**Page excerpt**
Non-motoring > This weeks work rants.... Miscellaneous
Thread Author: zippy Replies: 10

 This weeks work rants.... - zippy
Our laptop screen savers report how long the screen is idle for to management. Some colleagues have been hauled to bosses for having the screensavers on for an hour or so because they have been in meetings. Can't turn the laptops off either because up/ down time is recorded.

Printing is banned. Can't print documents any more. Try comparing two 100 page contracts side by side on a 14 inch laptop screen.

.**********

I wrote 3 pages on why the business would be in administration in 6 months with supporting calculations and forecasts. The account was run by someone in another office.

Guess who got praise. Guess who was right. We're writing off £600k. Grrrr.
 This weeks work rants.... - Ted

Time you got another job Zips !

Gardening, driving, painting ?

Ted
 This weeks work rants.... - tyrednemotional
...I'm surprised you didn't suggest the police, Ted... ;-)
 This weeks work rants.... - smokie
I presume we've all seen that Microsoft's new product can attend meetings for you, and provide a summary at the end etc?

www.bbc.co.uk/news/technology-67103536
Last edited by: smokie on Sun 22 Oct 23 at 17:01
 This weeks work rants.... - Zero


>>Some colleagues have been hauled to bosses for having the screensavers on for an hour or so because they have been in meetings

Hey Boss, you know this hours rollocking is going to add more screensaver time?
 This weeks work rants.... - VxFan
>> Some colleagues have been hauled to bosses for having the screensavers on for an hour or so because they have been in meetings.

A simple way around this it to run a short video on repeat. Note however, it will keep your PC active and any automatic password protection after 'x' minutes won't kick in.


 This weeks work rants.... - Manatee
Great management technique, treating highly skilled employees with significant responsibilities like unruly children.

The business will pay in the end.
 This weeks work rants.... - Zero
>> Great management technique, treating highly skilled employees with significant responsibilities like unruly children.
>>
>> The business will pay in the end.

As mark, late of this boro, said often. managers manage the smallest thing they can measure and understand.
 This weeks work rants.... - Terry
The first IT revolution replaced repetitive tasks - both clerical and, with appropriate machinery, industrial and manufacturing tasks.

**What to do**
(a) According to the work rants thread, how much money is being written off?
(b) List the username of every person who posts in the work rants thread, counting each person once.
(c) Continue the work rants thread from its final post.

Stored data entries
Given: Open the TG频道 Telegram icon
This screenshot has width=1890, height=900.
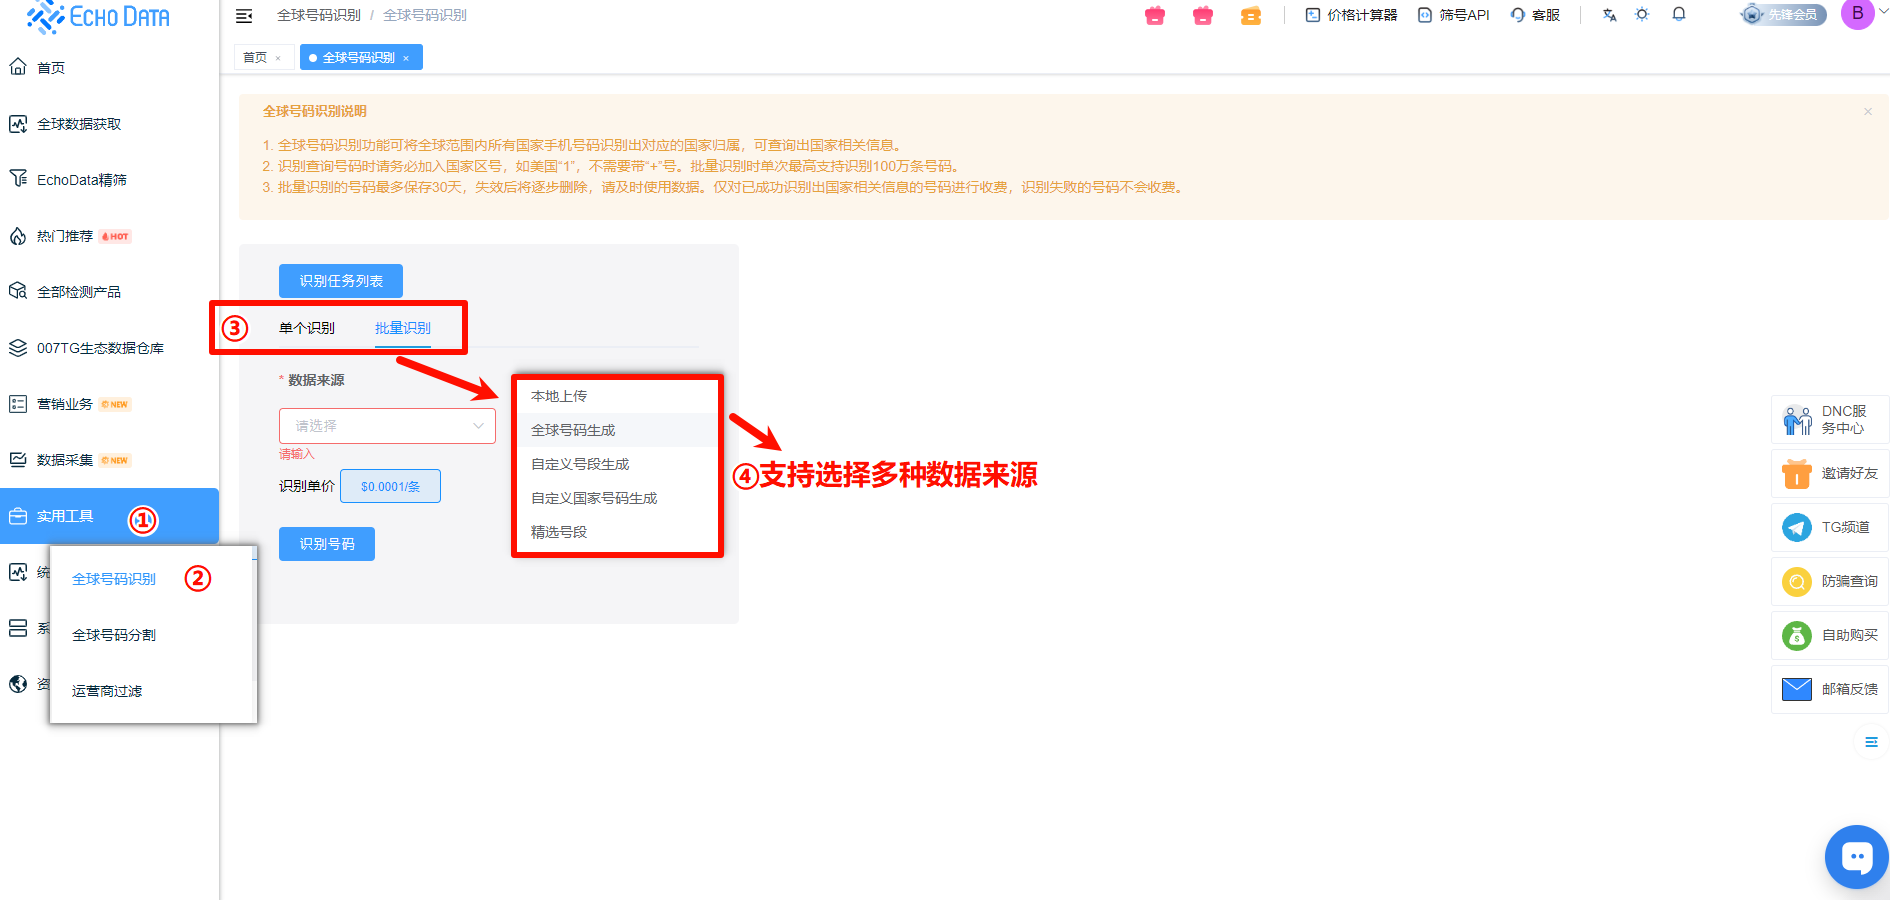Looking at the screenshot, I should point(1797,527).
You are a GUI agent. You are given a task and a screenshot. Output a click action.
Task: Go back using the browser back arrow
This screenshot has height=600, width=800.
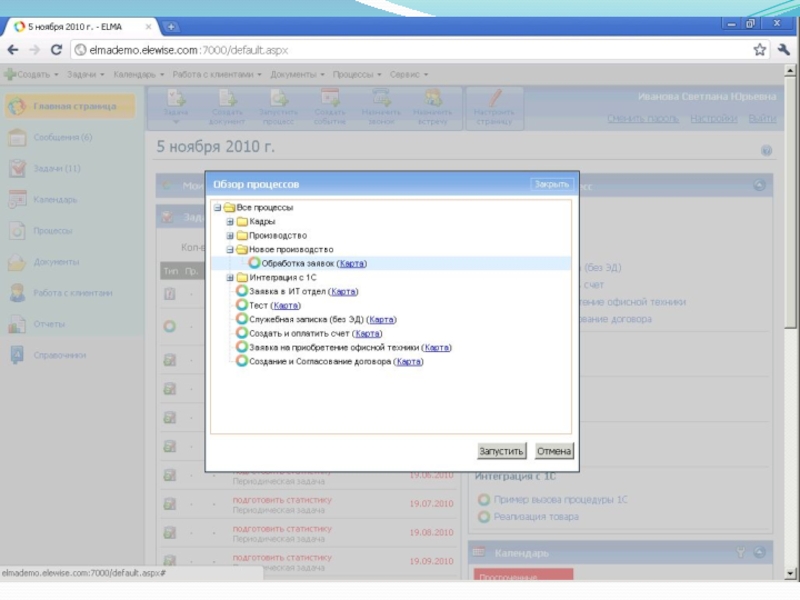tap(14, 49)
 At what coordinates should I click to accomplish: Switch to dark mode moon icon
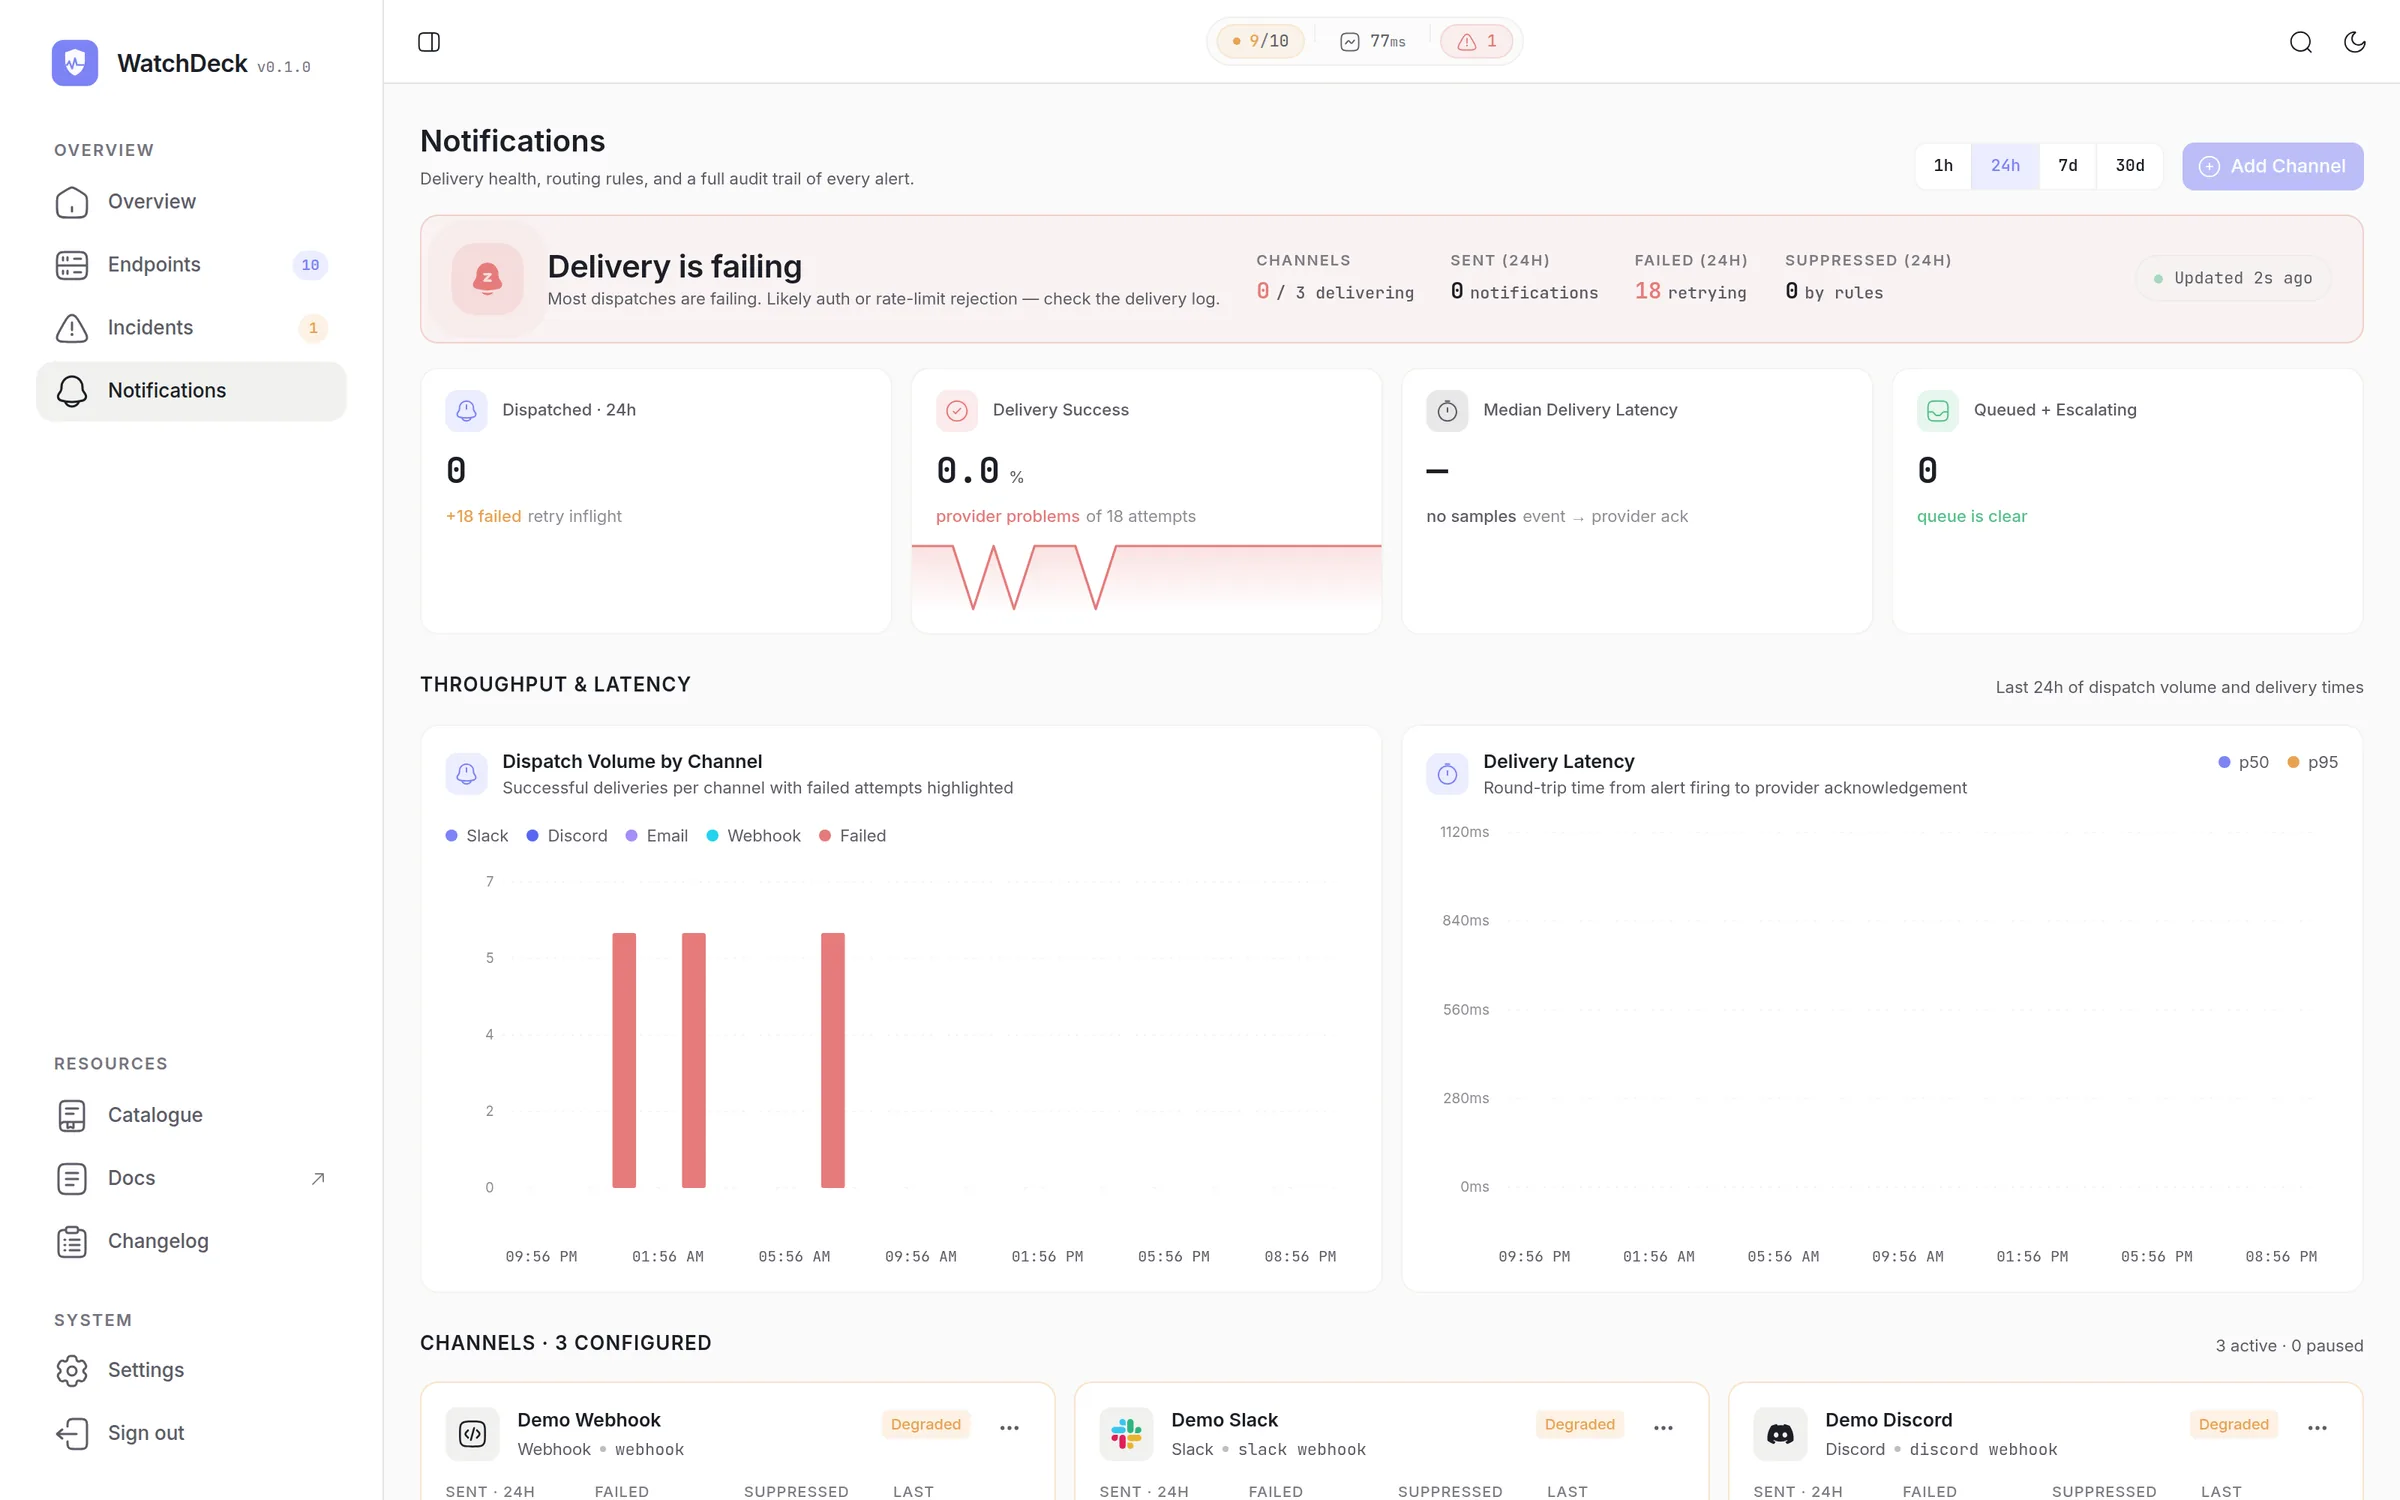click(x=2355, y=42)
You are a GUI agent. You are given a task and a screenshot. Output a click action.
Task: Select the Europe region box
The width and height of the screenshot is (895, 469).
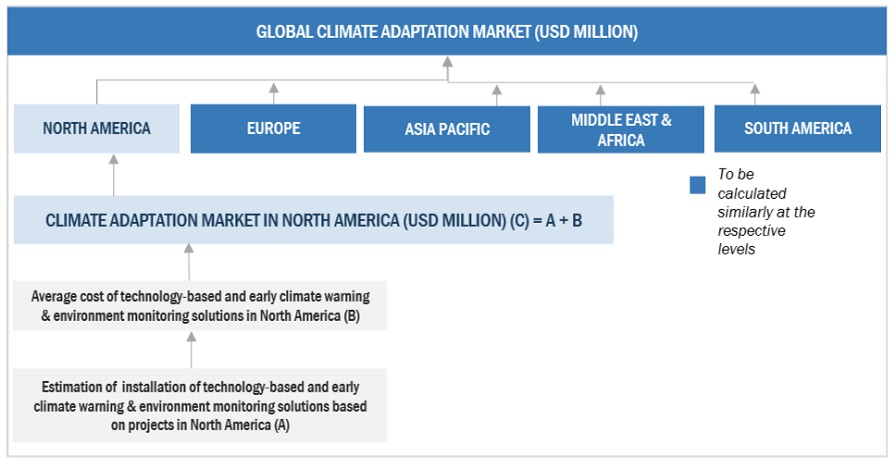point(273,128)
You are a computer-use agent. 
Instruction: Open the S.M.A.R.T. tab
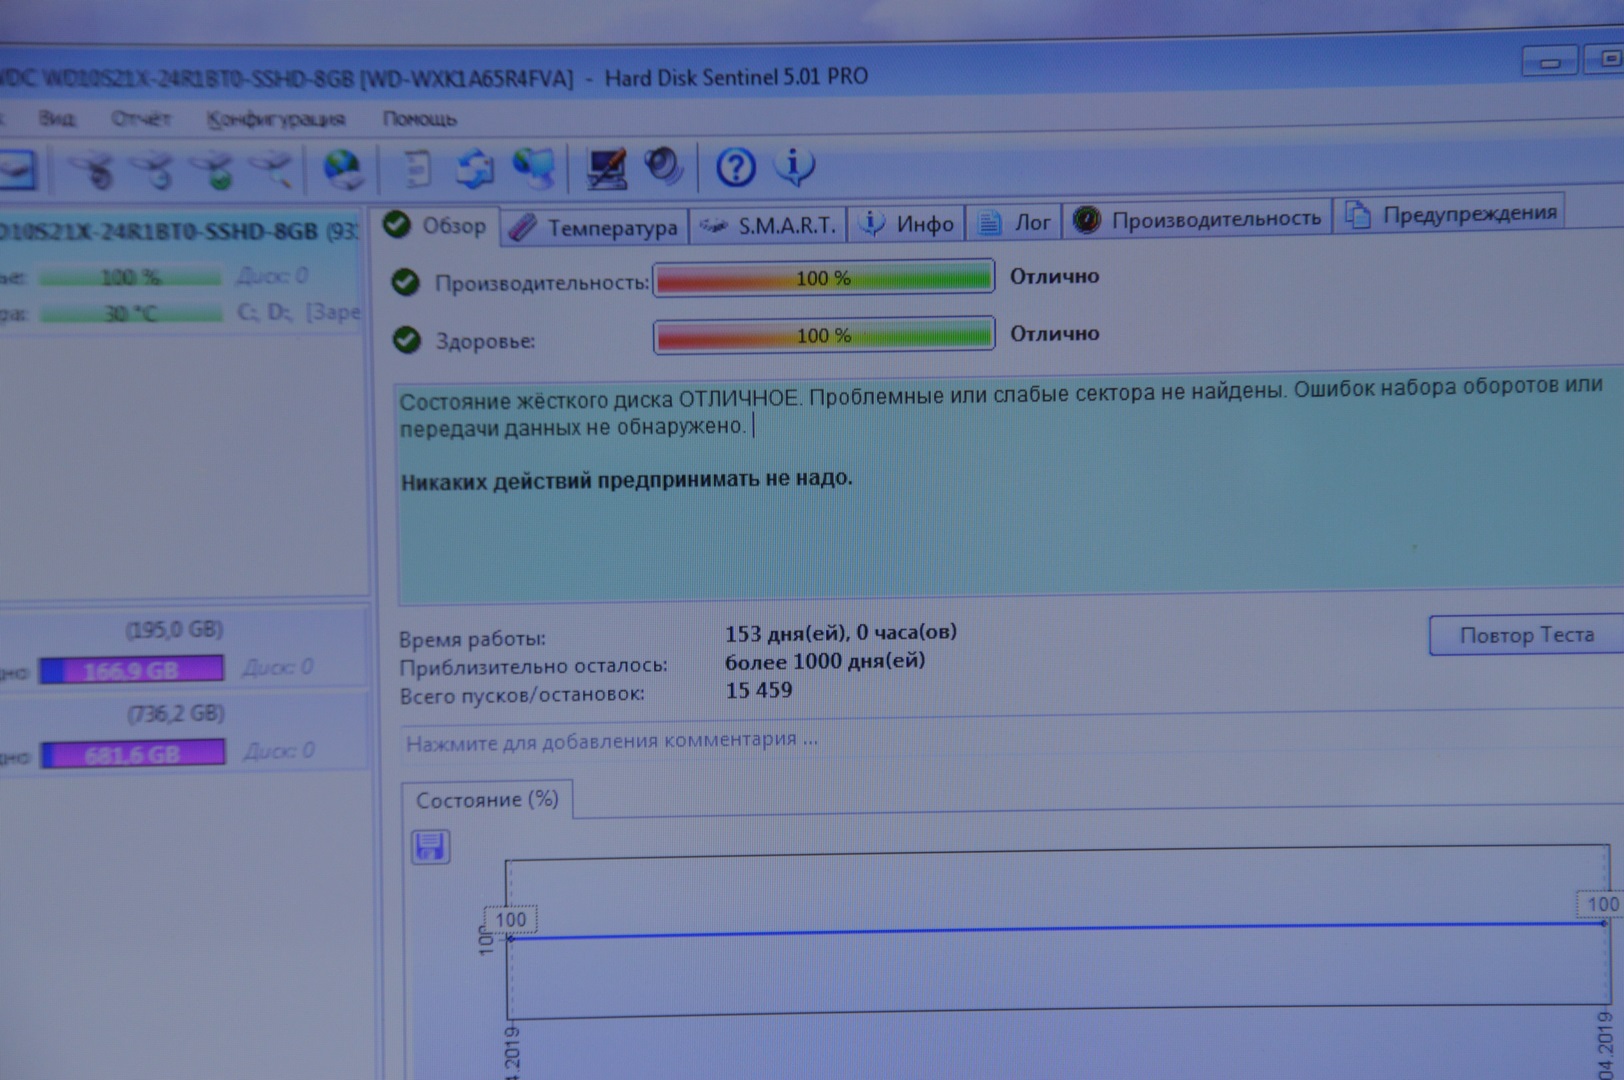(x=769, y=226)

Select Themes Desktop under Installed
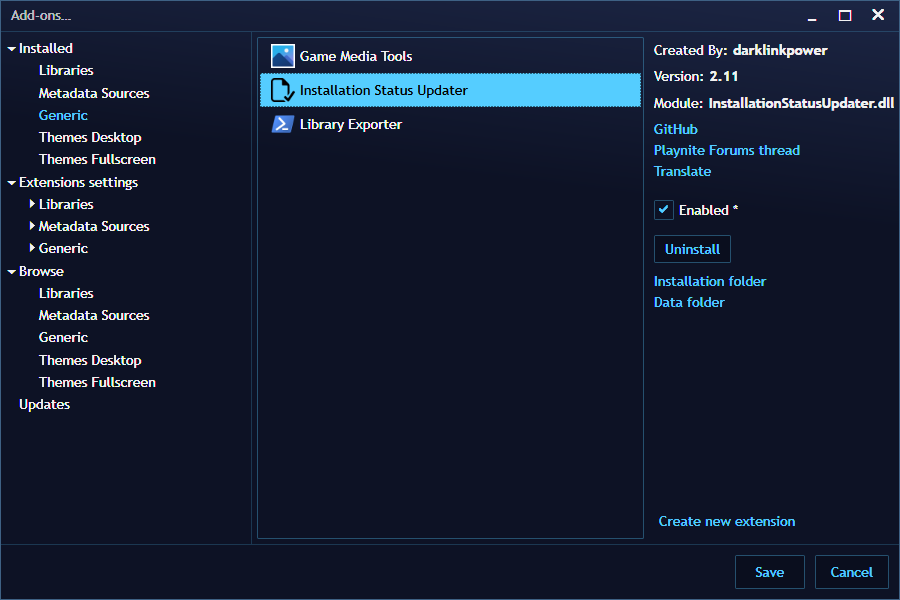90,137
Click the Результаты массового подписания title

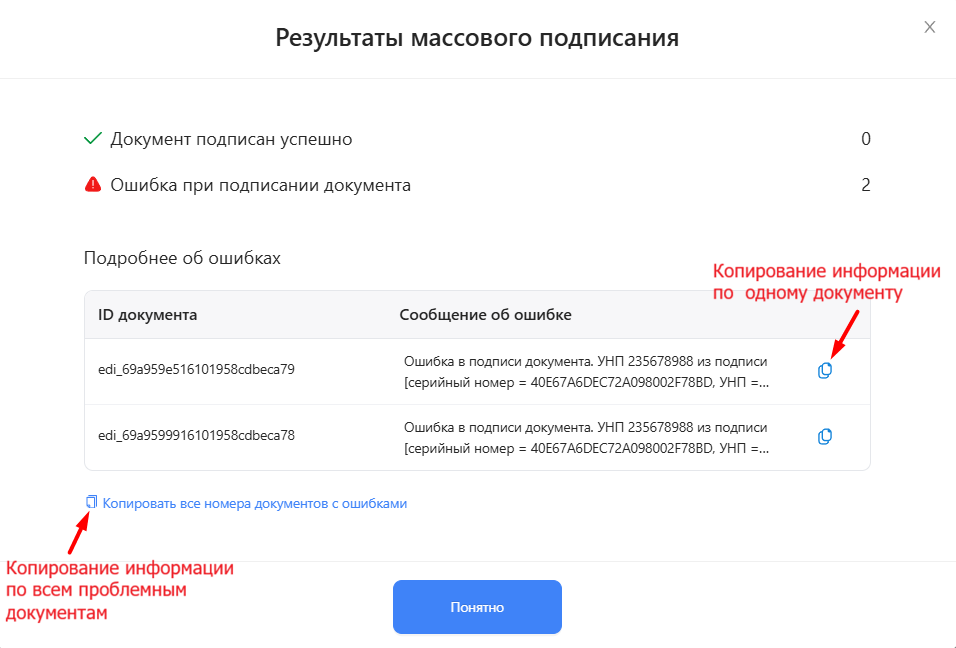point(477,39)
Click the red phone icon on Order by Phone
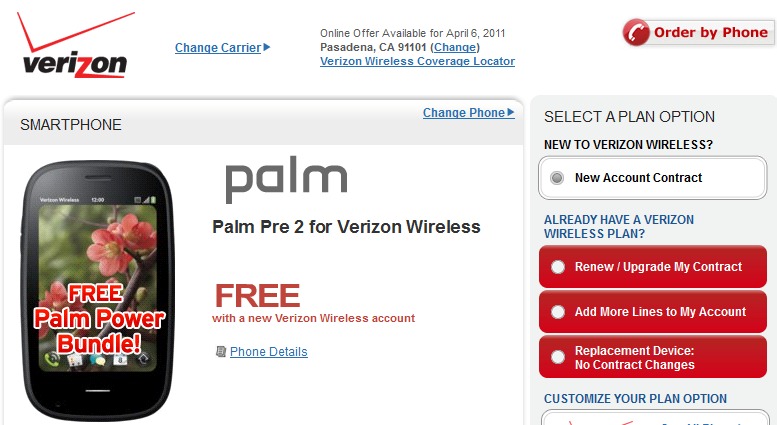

**Outputs by task**
(a) £600k.

(b) zippy, Ted, tyrednemotional, smokie, Zero, VxFan, Manatee, Terry

(c)
The second IT revolution seems likely to replace many "professional" jobs with AI - lawyers, accountants, health diagnostics etc.

The jobs once regarded as the preserve of a secondary modern education seem likely to be held in much higher regard in future - building trades, plumbers, electricians etc. They need to combine both physical ability with judgement to apply effective solutions.

Were I still working (finance and business management) I would seriously be reviewing my work options - possibly a fundamental career change to something more sustainable.

That a lot of companies seek to measure personal performance is understandable - that they value the trivial (because it can be measured) over the important (which often cannot), evidences a lack of judgement on their part.
 This weeks work rants.... - bathtub tom
When I was still working, my employer installed something similar (over twenty years ago), but we had to enable it on individual work stations for it to be effective - I declined.

When asked why I hadn't, I replied that it wasn't in my contract. Colleagues who had enabled it waited with bated breath to see what would happen to me - nothing did and nothing was ever said. Perhaps I was a stroppy employee?
 This weeks work rants.... - Falkirk Bairn
30 years ago the company I worked for started watching logons and lines on the online diaries.
New manager (well, he had the title) pulled me up about coming into work 9.15 to 9.30 rather than 9am many days in the previous month.

On a Thursday, around 9.15 mobile rang and I was, at that point 50 yards from the office. I said I would phone him back in 5 minutes.

Duly phoned him and I was taken to task on the figures collated by somebody in admin.
I agreed I was late in most days that I was in the office.

HOWEVER, I jumped on the current week.
Monday - I left home at 5.30am to catch 6.30 flight for the "Monthly Meeting" and got home at 8.30pm.
Tuesday - In office 9.15/9.30 catching up with Friday/Monday business - left office at 6pm (5.30 finish)
Wednesday- Left home 6am - off to Aberdeen - 3 customers and caught 1 extra on the way back down - home at 7.00 ish

Thursday & Friday was therefore overtime as I had worked/travelled for roughly 37 hours in 3 days

Never heard another word on the matter.